On Jun 29, 2015, at 9:33 AM, Claude Warren <[email protected]> wrote:
> If there were an ETag per dataset and a method on the dataset to force an
> ETag reset would this address the index issue in that the indexer could reset
> the ETag when it deemed appropriate?
It might-- for that indexer. I would be concerned about setups in which another
process acted against the data "out of sight" of Fuseki. But would the ETag be
on ARQ's Dataset itself? If I understand what's going on here correctly
(debatable at best), Dataset should not have any HTTP concerns mixed into it.
ETag would be on something closer to Fuseki's DataService, which I do not think
would normally be accessible to an indexer which is only aware of what's on
disk⦠but this is all from my understanding of the architecture, which is
pretty minimal. {grin} Maybe some kind of "last changed" timestamp could
reasonably go on Dataset to support this kind of function?

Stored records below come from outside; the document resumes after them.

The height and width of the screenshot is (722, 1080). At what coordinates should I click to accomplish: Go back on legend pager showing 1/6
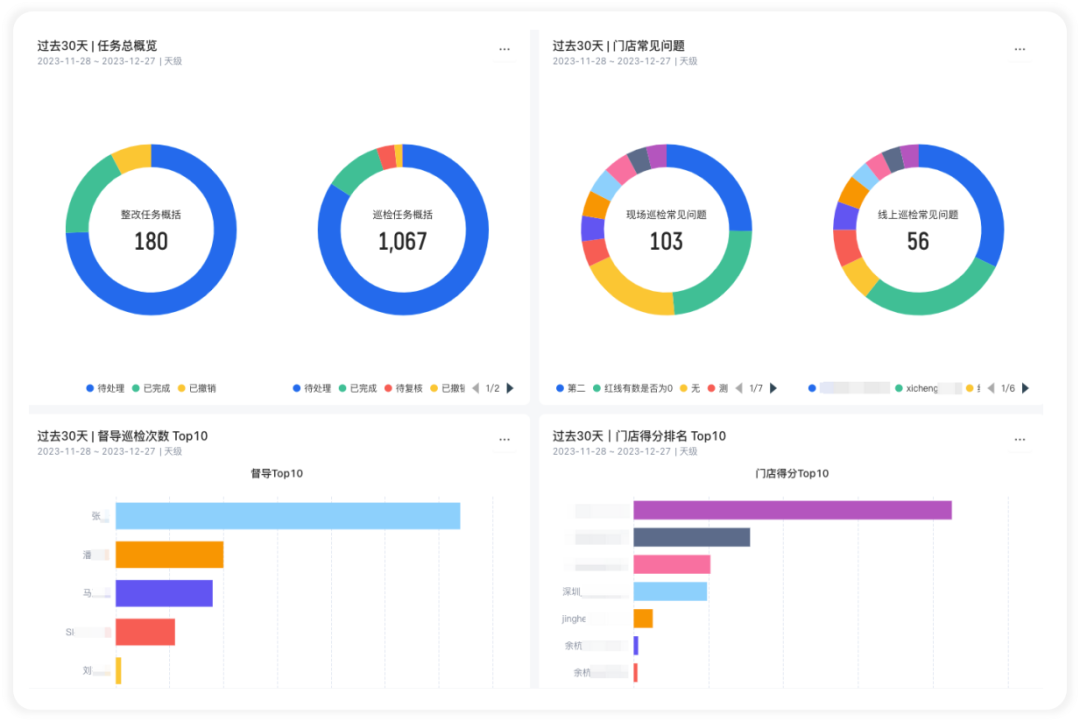point(991,389)
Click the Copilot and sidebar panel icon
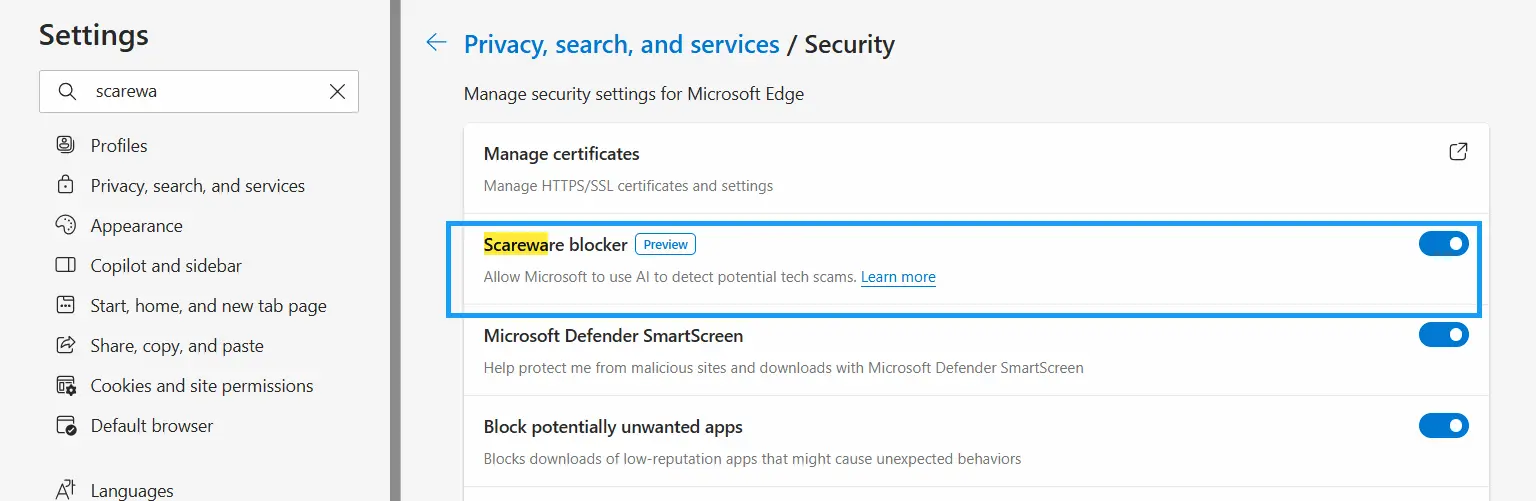Image resolution: width=1536 pixels, height=501 pixels. coord(66,265)
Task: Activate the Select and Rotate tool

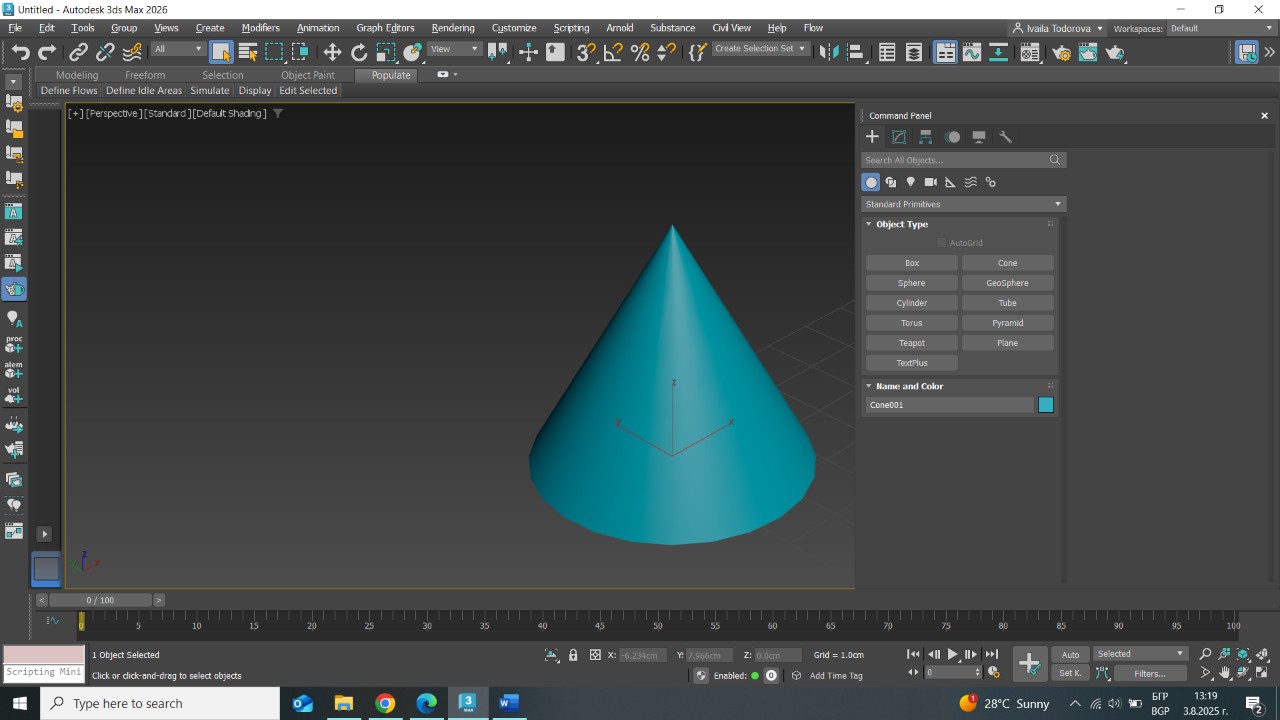Action: coord(359,52)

> In any case I would go with the first choice.
It definitely seems like the most bang for the least buck.
> Is there anything that prohibits sending both an ETag and a constant expires?
> I havn't looked but I recall they are not mutually exclusive.
Yes, I think you are correct. I suppose a bad ETag will never be known to be
such as long as it is "inside" the range of a still-good Expires, but that is a
question for the administrator configuring Fuseki, it seems to me. There is
also Cache-Control, of course, in the same field of functionality.